Aimee: Yeah. Nine times out of ten, staying calm is probably the best option, isn't it?
Katie: Hmm. And the one time out of ten, is when you really need to get really angry. That's the scary time.
Aimee: Yeah. Sometimes, they just need to know because there may be children with, you know, just personalities, strong personalities and they just are maybe showing off to the class, being a clown. And they just need that one moment where you show them, "You have to listen to me. I am the boss" kind of thing.
Aimee: Just get your power back perhaps?
They start getting a bit grumpy in class.
When you are grumpy you are in a bad mood and you are not happy.
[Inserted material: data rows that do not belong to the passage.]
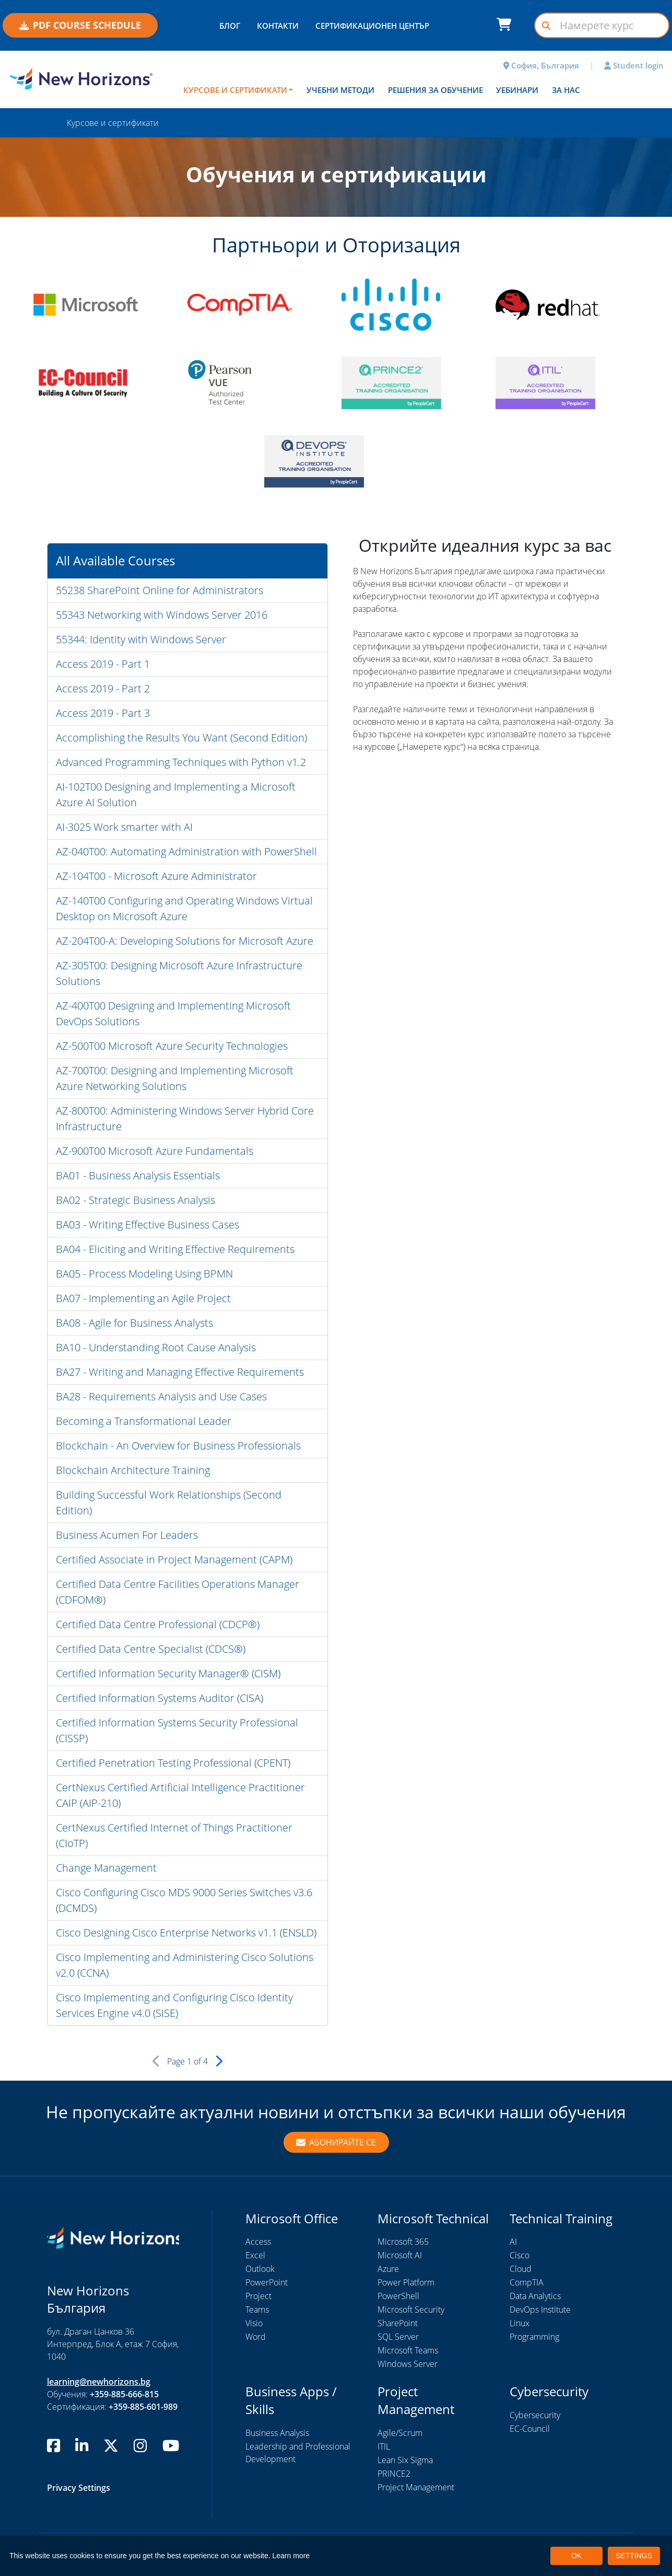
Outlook (260, 2269)
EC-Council (530, 2428)
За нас (566, 90)
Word (255, 2336)
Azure (388, 2269)
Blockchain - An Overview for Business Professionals (178, 1445)
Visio (254, 2323)
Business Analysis (277, 2433)
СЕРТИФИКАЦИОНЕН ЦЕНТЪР (372, 25)
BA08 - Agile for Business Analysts (134, 1323)
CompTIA (527, 2282)
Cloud (521, 2269)
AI (513, 2241)
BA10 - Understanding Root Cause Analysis (156, 1347)
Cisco (519, 2255)
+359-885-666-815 (124, 2394)
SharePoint (398, 2323)
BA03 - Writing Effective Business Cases (147, 1224)
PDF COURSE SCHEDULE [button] (80, 25)
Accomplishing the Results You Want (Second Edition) (181, 737)
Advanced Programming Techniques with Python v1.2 (181, 762)
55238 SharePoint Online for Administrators (159, 590)
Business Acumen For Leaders (127, 1535)
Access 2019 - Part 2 (103, 688)
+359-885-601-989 (143, 2406)
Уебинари (517, 90)
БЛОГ (229, 25)
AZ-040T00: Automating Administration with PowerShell (186, 851)
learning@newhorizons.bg (98, 2381)
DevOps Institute (540, 2309)
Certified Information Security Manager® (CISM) (168, 1673)
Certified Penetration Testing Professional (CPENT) (173, 1763)
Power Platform (406, 2282)
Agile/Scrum (400, 2433)
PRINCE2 (394, 2473)
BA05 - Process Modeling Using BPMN (144, 1274)
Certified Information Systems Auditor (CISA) (159, 1698)
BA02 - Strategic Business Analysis (135, 1200)
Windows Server (408, 2364)
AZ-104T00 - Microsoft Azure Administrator (156, 876)
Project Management (416, 2487)
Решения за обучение (435, 90)
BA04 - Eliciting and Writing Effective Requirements (175, 1249)
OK (576, 2555)
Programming (534, 2336)
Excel (255, 2255)
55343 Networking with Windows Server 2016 (161, 615)
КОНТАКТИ (278, 25)
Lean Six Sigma (405, 2460)
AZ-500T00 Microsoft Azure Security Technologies (172, 1046)
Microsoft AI (400, 2255)
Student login (634, 65)
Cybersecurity (535, 2415)
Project (258, 2296)
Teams (257, 2309)
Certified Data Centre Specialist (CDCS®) (150, 1649)
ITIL (384, 2446)
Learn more (291, 2555)
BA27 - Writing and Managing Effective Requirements (180, 1372)
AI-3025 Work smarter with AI (124, 827)
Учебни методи (340, 90)
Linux (519, 2323)
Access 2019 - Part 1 (103, 664)
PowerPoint (266, 2282)
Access (258, 2241)
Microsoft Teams (408, 2350)
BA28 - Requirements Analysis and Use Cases (161, 1396)
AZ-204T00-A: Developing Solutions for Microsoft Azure (184, 941)
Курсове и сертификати (235, 90)
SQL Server (398, 2336)
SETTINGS (634, 2555)
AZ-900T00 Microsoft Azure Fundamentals (154, 1151)
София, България (541, 65)
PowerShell (398, 2296)
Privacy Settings (78, 2487)
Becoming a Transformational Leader (143, 1421)
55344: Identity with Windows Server (141, 639)
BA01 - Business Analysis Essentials (138, 1175)
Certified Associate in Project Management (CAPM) (174, 1559)
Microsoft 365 (403, 2241)
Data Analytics (535, 2296)
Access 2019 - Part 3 (103, 713)
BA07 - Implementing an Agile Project (143, 1298)
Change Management (106, 1868)
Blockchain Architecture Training (133, 1470)
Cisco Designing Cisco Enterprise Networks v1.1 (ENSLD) (186, 1932)
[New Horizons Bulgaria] (84, 78)
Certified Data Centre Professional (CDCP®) (158, 1624)
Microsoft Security (411, 2309)
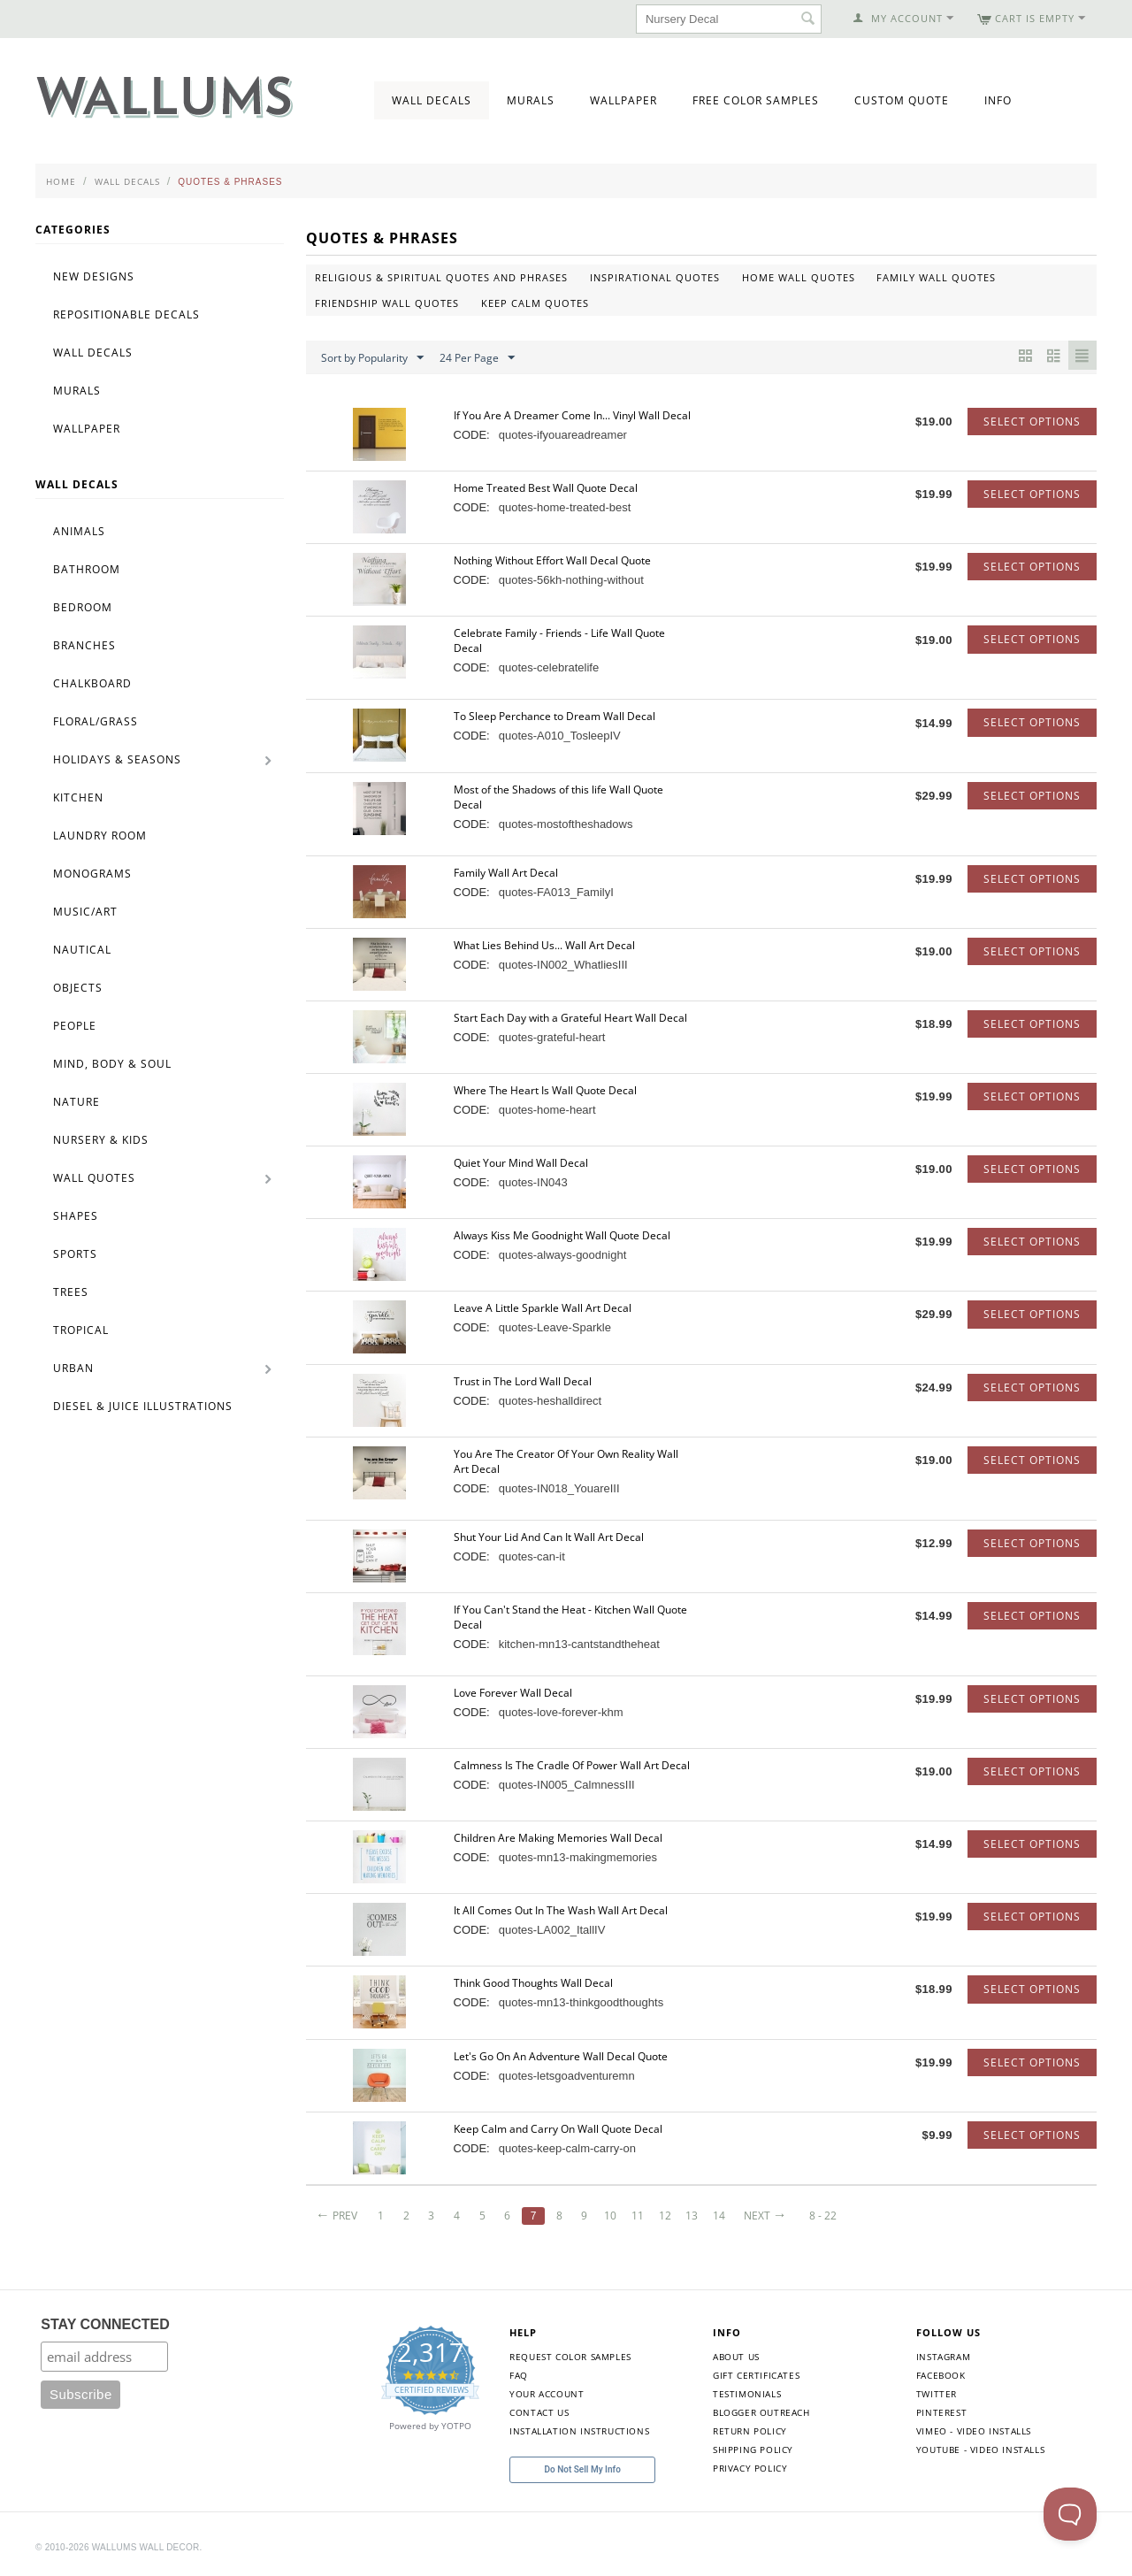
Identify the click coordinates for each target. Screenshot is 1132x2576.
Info (998, 100)
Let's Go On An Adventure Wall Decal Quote (561, 2056)
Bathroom (86, 569)
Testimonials (747, 2394)
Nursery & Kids (101, 1139)
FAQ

Notice the following:
- I am grumpy in the mornings.
- She is always grumpy with me.
I've had kids punch their fists through walls
When you punch something, you hit it hard by hitting it with your fist. Notice the following:
- I got punched in the mouth.
- The student punched the teacher and got in trouble.
There's usually only one in each class that's a troubled student.
A troubled student is a student with problems who often rebels in class. Notice the following:
- I was a troubled student in high school.
- Teachers must sometimes deal with troubled students.
Every kid is acting out for different reasons.
When people act out, they behave badly to get attention or because they are upset about something. Notice the following:
- When kids get tired, they often act out.
- At my work, customers sometimes have a fit and act out when they get mad.
nine times out of ten
Nine times out of ten, staying calm is probably the best option.
The phrase nine times out of ten just mean usually. Notice the following:
- I drive to work. Nine times out of ten there is no traffic, but sometimes it is bad.
- People think most businesses are sucessful, but nine times out of ten they fail.
They just are maybe showing off to the class.
When people show off, they act a certain way to get attention, feel special, or get noticed. Notice the following:
- She is always showing off her money.
- He is nice, but he shows off for attention.